## BEGIN
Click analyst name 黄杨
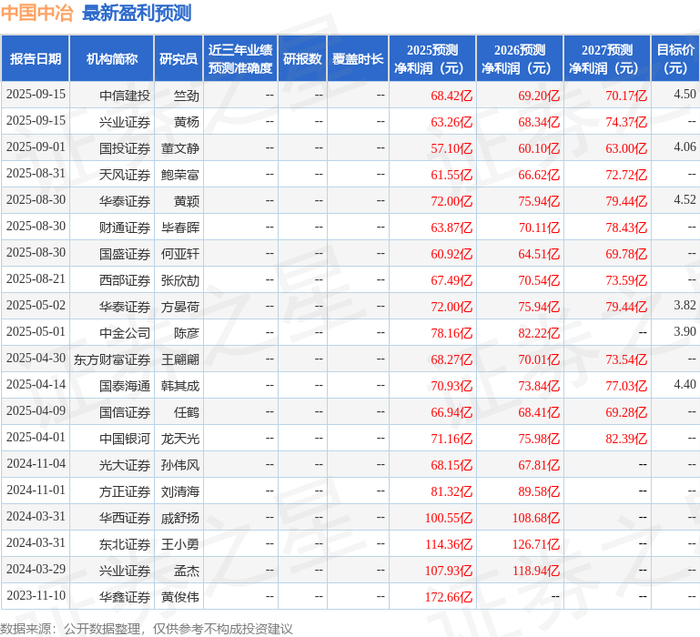The image size is (700, 637). click(187, 122)
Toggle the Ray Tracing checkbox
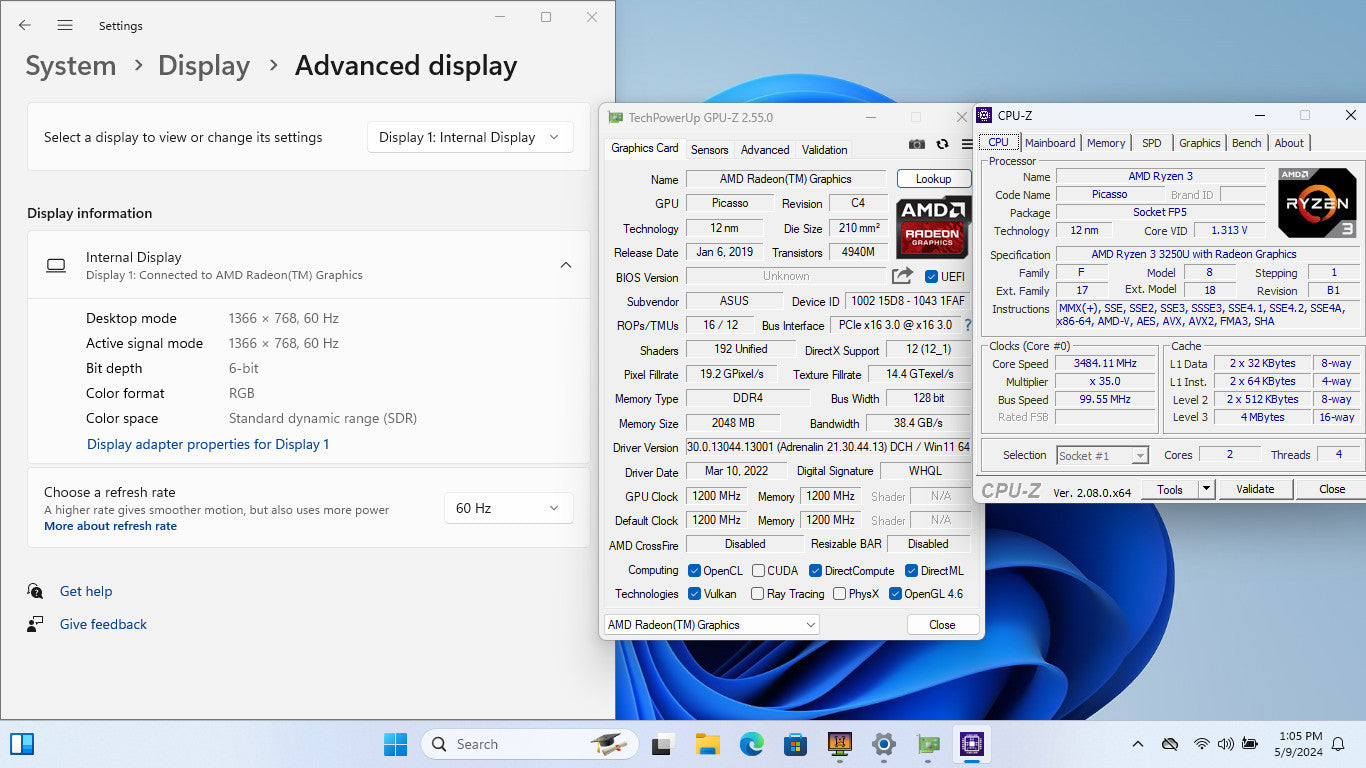 [x=757, y=594]
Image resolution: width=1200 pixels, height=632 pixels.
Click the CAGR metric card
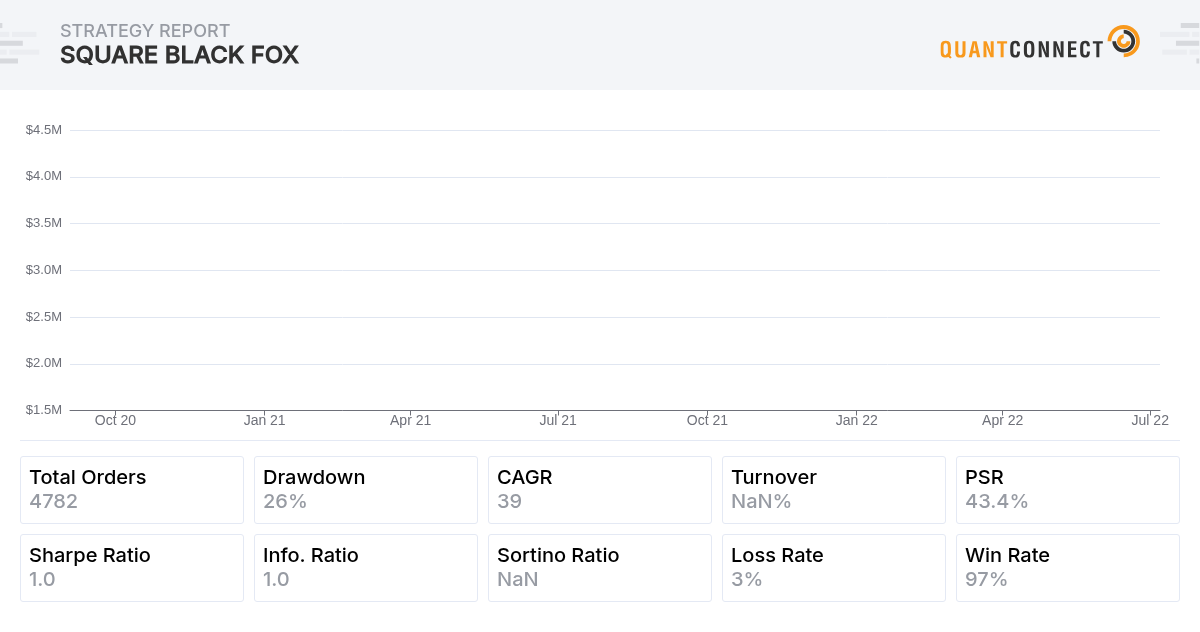(x=600, y=489)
## END
- _STATED GOAL_: Return the part that opens with the line containing "Image resolution: width=1200" and runs through the end of the items, copying each line exactly. Leave the pictures out of your answer.

- _COMPLETED TASK_:
Image resolution: width=1200 pixels, height=632 pixels.
Click the CAGR metric card
(x=600, y=489)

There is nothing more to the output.